▶ DATA TO PROCESS
◆ ◆ ◆ ◆
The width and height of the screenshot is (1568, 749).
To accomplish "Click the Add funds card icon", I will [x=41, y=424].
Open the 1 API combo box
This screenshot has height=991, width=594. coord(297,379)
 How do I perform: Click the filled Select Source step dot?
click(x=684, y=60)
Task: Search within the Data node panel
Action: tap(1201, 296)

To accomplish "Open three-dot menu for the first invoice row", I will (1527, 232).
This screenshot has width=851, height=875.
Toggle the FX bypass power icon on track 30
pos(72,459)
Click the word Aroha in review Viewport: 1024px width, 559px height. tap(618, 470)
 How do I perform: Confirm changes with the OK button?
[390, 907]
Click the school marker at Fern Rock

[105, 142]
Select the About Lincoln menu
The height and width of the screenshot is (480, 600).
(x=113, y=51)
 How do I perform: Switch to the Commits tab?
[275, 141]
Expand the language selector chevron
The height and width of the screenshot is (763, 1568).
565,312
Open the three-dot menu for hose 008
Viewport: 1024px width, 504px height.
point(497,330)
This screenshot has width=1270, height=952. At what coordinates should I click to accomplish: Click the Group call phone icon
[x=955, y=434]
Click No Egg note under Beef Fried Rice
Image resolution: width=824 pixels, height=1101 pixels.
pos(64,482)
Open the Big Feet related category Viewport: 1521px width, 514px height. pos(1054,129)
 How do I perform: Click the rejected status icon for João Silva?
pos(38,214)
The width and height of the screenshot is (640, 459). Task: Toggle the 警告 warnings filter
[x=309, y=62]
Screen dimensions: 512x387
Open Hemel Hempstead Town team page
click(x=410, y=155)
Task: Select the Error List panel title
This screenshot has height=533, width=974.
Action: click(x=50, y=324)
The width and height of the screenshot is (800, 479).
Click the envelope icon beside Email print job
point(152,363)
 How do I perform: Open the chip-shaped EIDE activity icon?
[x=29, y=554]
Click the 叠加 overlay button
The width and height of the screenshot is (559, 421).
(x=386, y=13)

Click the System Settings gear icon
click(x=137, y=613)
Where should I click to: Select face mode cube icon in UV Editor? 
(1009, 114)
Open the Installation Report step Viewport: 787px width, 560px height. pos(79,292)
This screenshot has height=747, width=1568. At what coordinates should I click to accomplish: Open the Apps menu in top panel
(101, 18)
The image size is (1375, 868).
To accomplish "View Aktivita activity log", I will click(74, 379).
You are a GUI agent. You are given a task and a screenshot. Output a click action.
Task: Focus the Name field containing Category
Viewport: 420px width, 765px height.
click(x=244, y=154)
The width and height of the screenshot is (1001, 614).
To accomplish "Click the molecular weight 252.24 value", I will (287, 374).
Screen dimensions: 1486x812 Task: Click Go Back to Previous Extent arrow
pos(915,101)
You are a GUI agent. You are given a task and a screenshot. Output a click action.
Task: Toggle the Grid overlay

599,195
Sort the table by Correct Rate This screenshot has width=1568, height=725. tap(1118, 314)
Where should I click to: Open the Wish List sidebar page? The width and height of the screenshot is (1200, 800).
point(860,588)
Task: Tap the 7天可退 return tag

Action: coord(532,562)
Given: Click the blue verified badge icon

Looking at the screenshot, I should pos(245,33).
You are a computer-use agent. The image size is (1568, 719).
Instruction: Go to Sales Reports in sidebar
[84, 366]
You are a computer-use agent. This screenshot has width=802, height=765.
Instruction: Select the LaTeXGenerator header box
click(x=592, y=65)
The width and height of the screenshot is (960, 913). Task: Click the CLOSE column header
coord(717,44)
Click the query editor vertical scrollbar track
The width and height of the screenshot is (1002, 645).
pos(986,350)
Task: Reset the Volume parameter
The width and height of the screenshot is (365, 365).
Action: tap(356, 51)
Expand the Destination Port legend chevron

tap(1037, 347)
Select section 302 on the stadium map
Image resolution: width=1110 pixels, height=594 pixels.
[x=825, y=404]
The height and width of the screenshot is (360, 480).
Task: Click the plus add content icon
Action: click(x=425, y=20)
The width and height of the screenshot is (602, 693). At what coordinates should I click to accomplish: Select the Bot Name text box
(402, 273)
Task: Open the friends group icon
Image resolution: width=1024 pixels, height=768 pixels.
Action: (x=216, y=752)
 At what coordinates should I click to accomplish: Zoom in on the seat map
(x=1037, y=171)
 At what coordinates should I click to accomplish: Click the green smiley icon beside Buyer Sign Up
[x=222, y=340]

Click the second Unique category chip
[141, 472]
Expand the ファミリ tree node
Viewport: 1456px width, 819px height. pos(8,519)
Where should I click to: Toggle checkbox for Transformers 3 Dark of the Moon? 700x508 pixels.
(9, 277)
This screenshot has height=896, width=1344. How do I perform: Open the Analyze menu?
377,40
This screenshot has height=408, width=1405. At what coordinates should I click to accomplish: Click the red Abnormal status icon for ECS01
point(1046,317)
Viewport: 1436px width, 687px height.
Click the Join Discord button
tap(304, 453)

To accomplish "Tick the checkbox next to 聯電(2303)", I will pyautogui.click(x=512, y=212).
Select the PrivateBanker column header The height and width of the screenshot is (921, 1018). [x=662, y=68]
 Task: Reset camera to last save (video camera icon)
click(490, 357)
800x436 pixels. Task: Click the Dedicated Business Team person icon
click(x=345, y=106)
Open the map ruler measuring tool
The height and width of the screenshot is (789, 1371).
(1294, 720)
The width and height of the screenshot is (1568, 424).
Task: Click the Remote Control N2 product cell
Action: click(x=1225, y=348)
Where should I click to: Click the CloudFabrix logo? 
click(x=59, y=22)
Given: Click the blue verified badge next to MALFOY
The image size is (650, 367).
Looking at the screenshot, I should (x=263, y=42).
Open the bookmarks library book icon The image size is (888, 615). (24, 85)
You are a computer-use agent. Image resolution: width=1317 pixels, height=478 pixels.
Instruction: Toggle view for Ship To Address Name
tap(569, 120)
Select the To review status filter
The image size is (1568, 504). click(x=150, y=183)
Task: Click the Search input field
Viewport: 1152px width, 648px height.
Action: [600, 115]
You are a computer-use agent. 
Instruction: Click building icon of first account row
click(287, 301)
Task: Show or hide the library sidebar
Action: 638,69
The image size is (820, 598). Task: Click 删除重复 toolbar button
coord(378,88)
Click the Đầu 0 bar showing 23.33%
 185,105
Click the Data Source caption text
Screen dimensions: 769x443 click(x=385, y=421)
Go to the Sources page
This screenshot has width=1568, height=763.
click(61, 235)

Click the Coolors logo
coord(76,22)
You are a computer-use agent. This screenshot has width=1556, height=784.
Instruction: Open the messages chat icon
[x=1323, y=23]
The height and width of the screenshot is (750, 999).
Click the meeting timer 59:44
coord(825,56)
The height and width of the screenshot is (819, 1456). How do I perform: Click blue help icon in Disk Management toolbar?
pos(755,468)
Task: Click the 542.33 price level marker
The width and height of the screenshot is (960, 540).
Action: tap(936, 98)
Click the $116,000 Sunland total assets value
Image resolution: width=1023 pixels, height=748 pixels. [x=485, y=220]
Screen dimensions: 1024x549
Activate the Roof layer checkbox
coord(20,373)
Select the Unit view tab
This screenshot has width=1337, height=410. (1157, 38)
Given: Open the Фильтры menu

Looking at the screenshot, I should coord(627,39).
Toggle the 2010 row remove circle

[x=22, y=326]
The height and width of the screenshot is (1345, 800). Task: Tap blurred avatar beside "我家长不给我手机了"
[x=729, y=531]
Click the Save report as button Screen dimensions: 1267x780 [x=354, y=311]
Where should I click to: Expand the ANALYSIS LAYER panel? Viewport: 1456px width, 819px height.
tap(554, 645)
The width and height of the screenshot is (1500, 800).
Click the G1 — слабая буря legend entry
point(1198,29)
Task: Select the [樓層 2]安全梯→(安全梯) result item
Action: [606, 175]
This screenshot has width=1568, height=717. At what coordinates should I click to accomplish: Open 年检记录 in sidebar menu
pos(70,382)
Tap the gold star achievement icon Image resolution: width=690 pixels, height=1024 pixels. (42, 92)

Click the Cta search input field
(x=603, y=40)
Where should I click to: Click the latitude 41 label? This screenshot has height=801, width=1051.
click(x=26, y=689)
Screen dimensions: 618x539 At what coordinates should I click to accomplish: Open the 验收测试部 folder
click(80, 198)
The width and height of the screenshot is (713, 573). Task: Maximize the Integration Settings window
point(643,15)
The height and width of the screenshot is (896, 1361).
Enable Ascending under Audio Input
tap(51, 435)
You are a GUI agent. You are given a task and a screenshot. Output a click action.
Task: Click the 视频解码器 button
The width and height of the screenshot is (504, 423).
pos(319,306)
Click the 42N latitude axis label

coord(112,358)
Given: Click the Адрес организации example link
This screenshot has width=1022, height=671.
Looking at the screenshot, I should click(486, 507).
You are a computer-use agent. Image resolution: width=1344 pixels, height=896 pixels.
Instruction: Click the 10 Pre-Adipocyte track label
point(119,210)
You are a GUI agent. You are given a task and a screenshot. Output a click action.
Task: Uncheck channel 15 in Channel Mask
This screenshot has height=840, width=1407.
◆ ◆ ◆ ◆
▶ WHAT TO WORK ON
Rescale everything from the line containing "You are a computer-use agent. Image resolution: width=1344" down to the end of the entries. Give those lines again in full, requests included, with each coordinate in the answers multiplied by 2.1 and rounded to a whole number, halves rounding up.

▶ RESPONSE TO THIS EXERCISE
You are a computer-use agent. Image resolution: width=1344 pixels, height=896 pixels.
Instruction: Click the 10 Pre-Adipocyte track label
point(250,441)
You are a GUI agent. You are given a task and a screenshot. Output a click action.
Task: Uncheck channel 15 in Channel Mask
This screenshot has height=840, width=1407.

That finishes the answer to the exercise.